# Another Offset - The Zelenskyy



## Milkman (Feb 2, 2006)

I'm building this one on spec. I had to pick colours so why the heck not?


----------



## Noodles (12 mo ago)

Very cool.


----------



## Paul Running (Apr 12, 2020)

Well done...a new category, Humanitarian.


----------



## Milkman (Feb 2, 2006)

Will receive this Allparts neck.Graphtech Tusq nut, Vega Trem, Vineham Granite A8, not sure about the two singles yet.


----------



## Milkman (Feb 2, 2006)

The body was made to my spec by Nathan Nieman by the way. This one is poplar. I've had it here for quite a few months though so I think it may have dried a bit and lost a little weight. It was already fine at 4.7 lbs.


----------



## ArcticFox (10 mo ago)

Milkman said:


> I'm building this one on spec.
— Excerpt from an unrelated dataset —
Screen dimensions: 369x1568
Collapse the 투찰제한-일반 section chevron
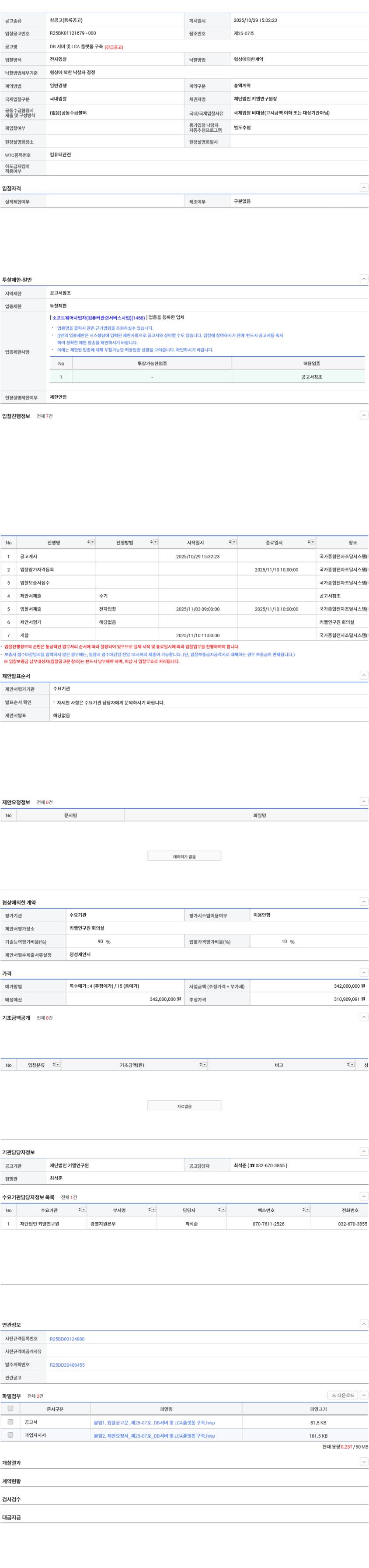(363, 279)
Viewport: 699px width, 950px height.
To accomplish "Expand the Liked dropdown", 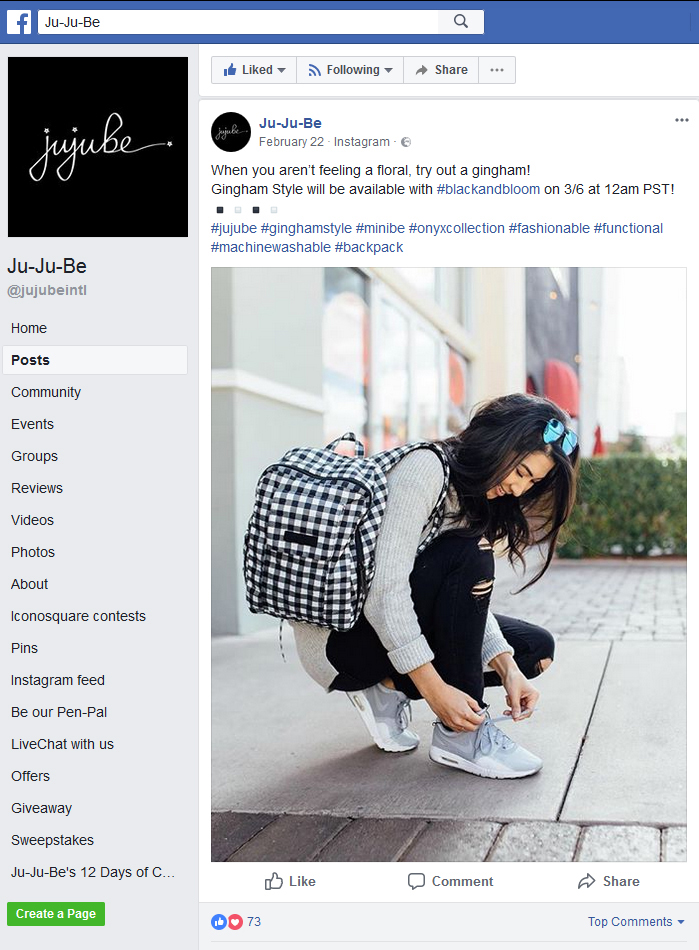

I had to pick colours so why the heck not?
> 
> View attachment 409701
> 
> ...


Very nice colors


----------



## nnieman (Jun 19, 2013)

I’m stocked to see this one come together!
I love the jazzmaster shape and I think this pickup combo would be amazing!

Nathan


----------



## mhammer (Nov 30, 2007)

Amanda might want to see this....if she hasn't already.


----------



## MarkM (May 23, 2019)

@Milkman , are you happy with the quality of Allparts necks?


----------



## Milkman (Feb 2, 2006)

MarkM said:


> @Milkman , are you happy with the quality of Allparts necks?


I have limited experience with their necks, but everything else I have purchased from Allparts has been really good, metal parts are nicely plated, pickguards are dimensionally accurate, et cetera..

This one is a NOS rosewood neck with a CBS style headstock and I bought it from my guitar tech (Steve Blundon) so I'm fairly confident. It _looks_ really nice, but I haven't mounted it yet.


----------



## Milkman (Feb 2, 2006)

mhammer said:


> Amanda might want to see this....if she hasn't already.



Yes, we've watched lots and lots of dip / swirl clips. It's a nice effect, a little different than hers, but cool.


----------



## Milkman (Feb 2, 2006)

The Back


----------



## Milkman (Feb 2, 2006)

It's a nice day to spray.


----------



## Paul Running (Apr 12, 2020)

Said the skunk to the dog.


----------



## Milkman (Feb 2, 2006)

Paul Running said:


> Said the skunk to the dog.



I really love dogs, but sometimes they can be as dumb as a post.

This stuff is definitey stinky, but I've been sprayed by a skunk once. I'll take nitro I think.


----------



## Milkman (Feb 2, 2006)




----------



## Milkman (Feb 2, 2006)

This one is almost done. I just need to make a control cover and trem cover for the rear. Pickups on this one are a Vineham Granite A8 humbucker and two Fender Texas Specials in the middle and neck. I may add a kill switch for fun. The VegaTrem feels smooth and sensitive like they always do.


----------



## player99 (Sep 5, 2019)

You could splash red paint all over it for the time we live in.Nice work.


----------



## Milkman (Feb 2, 2006)

player99 said:


> You could splash red paint all over it for the time we live in.Nice work.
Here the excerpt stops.